◆ **Work instruction**
Copy each line of the data beneath in which the word "menu" appears.

◆ **Supplied data**
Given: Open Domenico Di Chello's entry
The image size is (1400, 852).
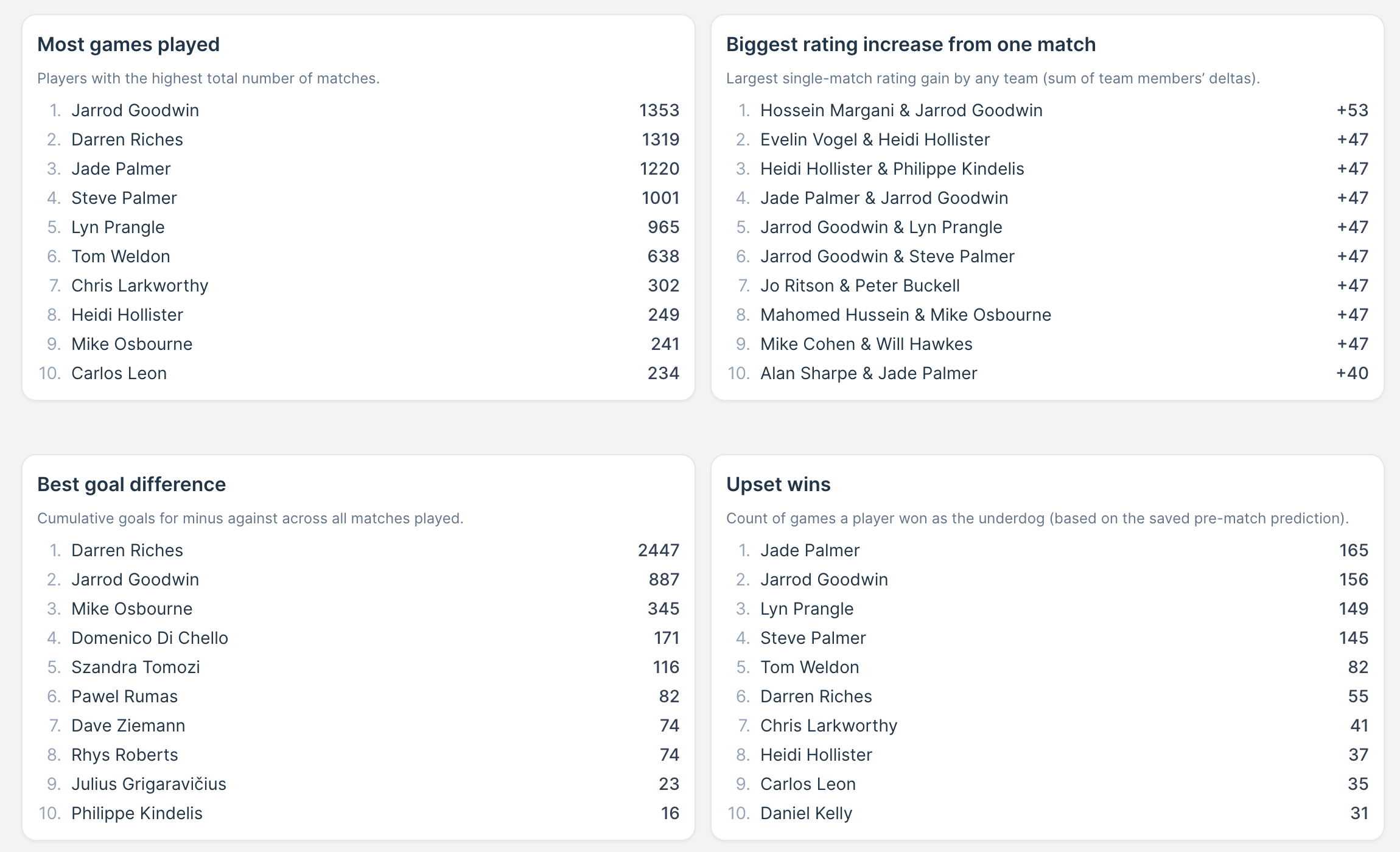Looking at the screenshot, I should point(150,638).
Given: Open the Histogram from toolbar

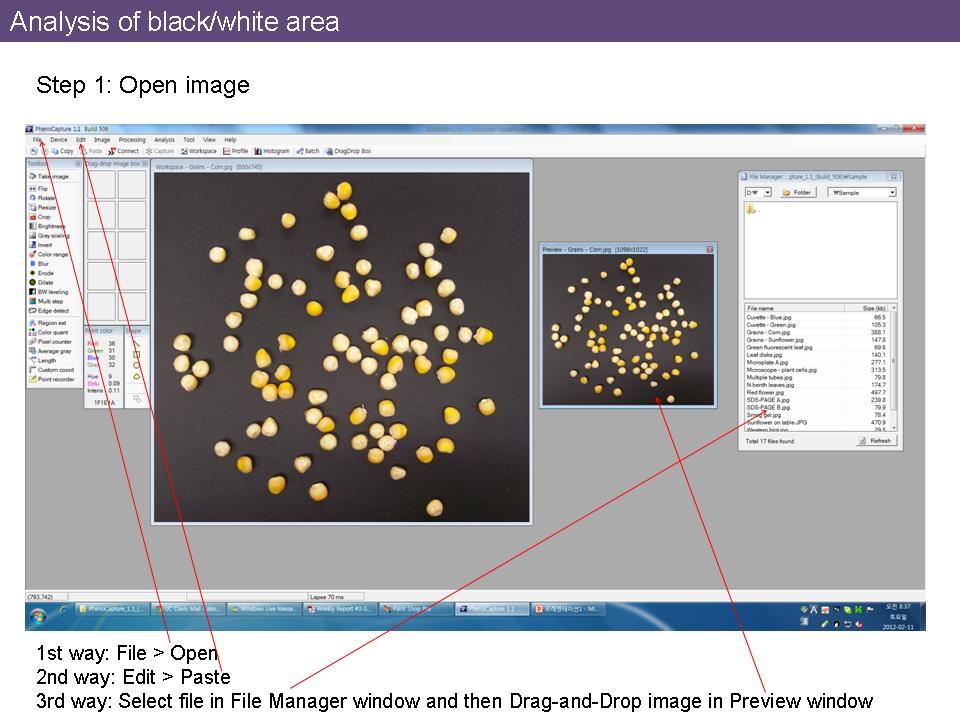Looking at the screenshot, I should [271, 151].
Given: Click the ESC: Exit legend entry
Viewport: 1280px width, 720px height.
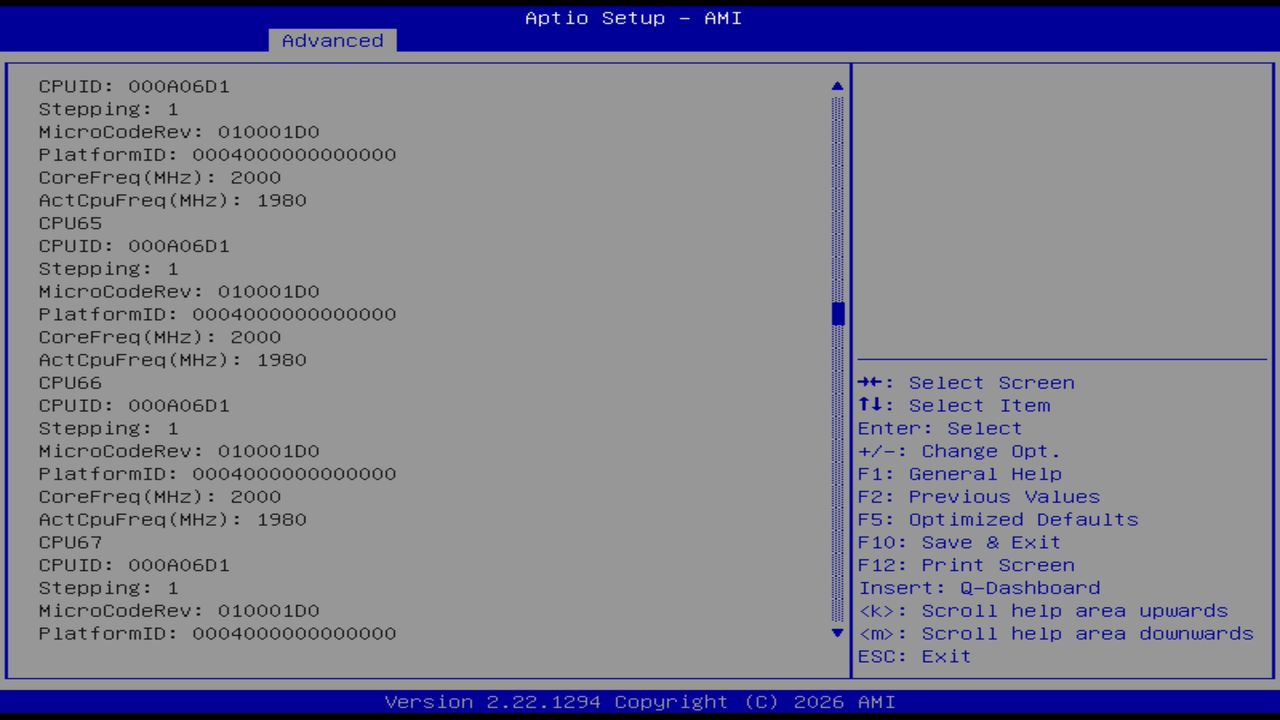Looking at the screenshot, I should [x=914, y=656].
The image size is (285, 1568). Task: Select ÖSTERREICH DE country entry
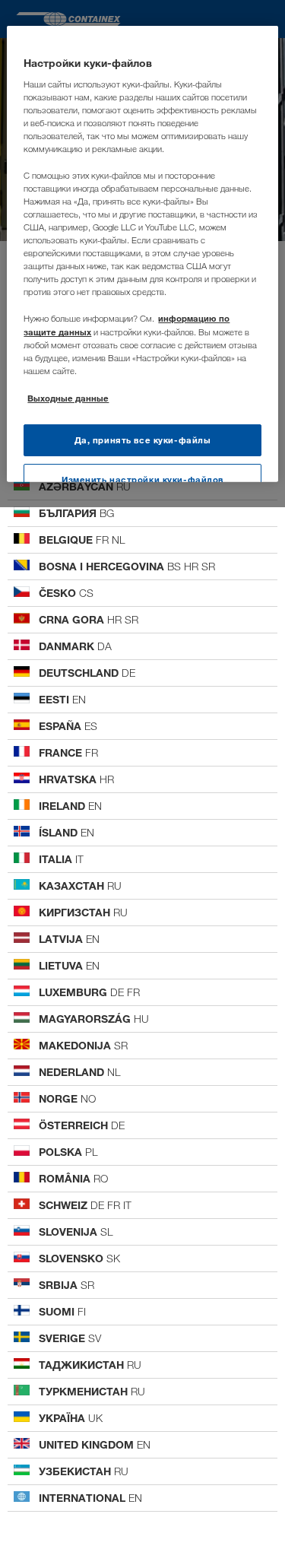coord(142,1125)
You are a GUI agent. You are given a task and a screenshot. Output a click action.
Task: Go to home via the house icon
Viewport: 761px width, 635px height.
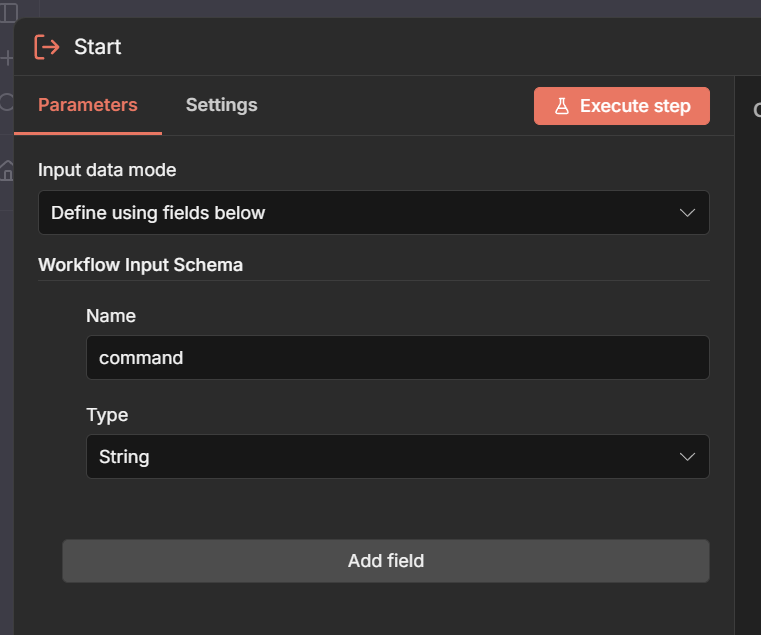click(7, 169)
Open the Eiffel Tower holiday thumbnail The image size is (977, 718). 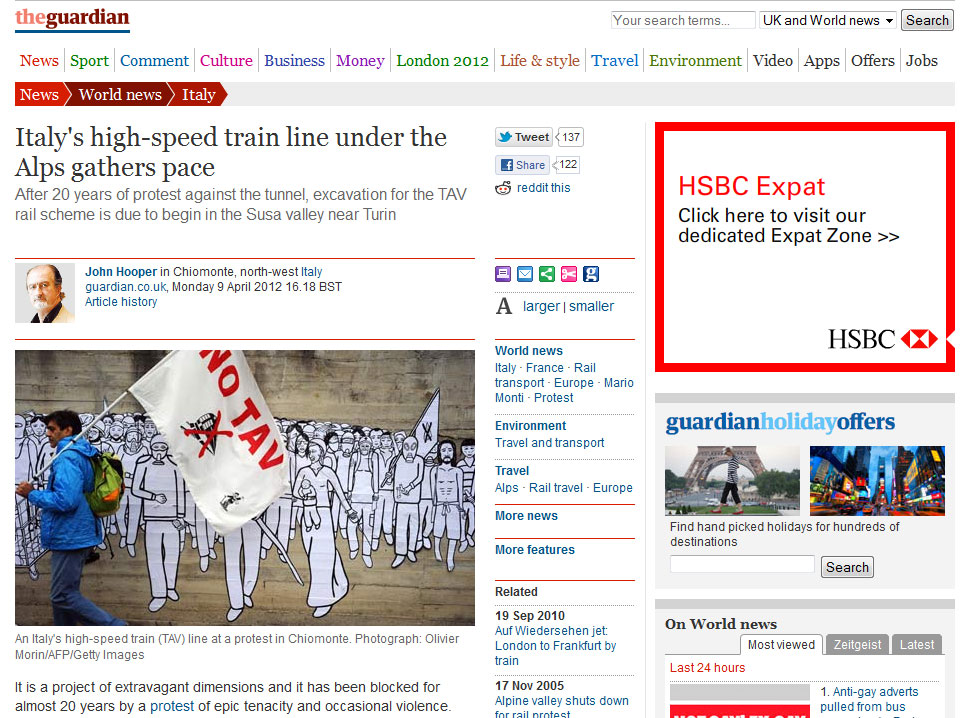point(732,481)
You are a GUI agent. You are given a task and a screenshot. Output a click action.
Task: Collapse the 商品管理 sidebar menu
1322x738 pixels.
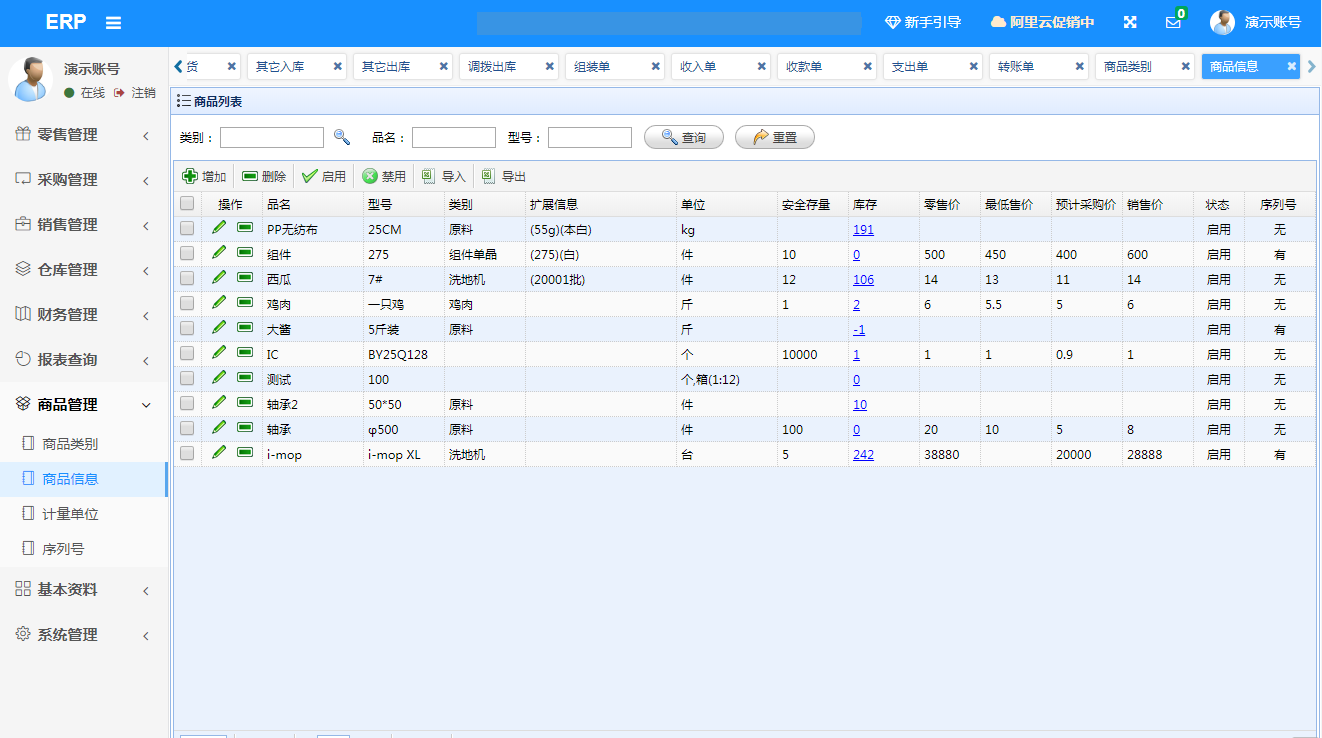pyautogui.click(x=84, y=405)
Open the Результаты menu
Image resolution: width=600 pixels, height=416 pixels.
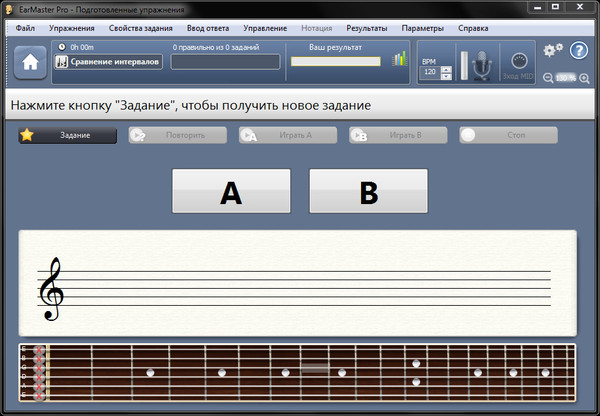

◆ **Completed task**
Task: Collapse the 商品管理 sidebar menu
Open the Результаты menu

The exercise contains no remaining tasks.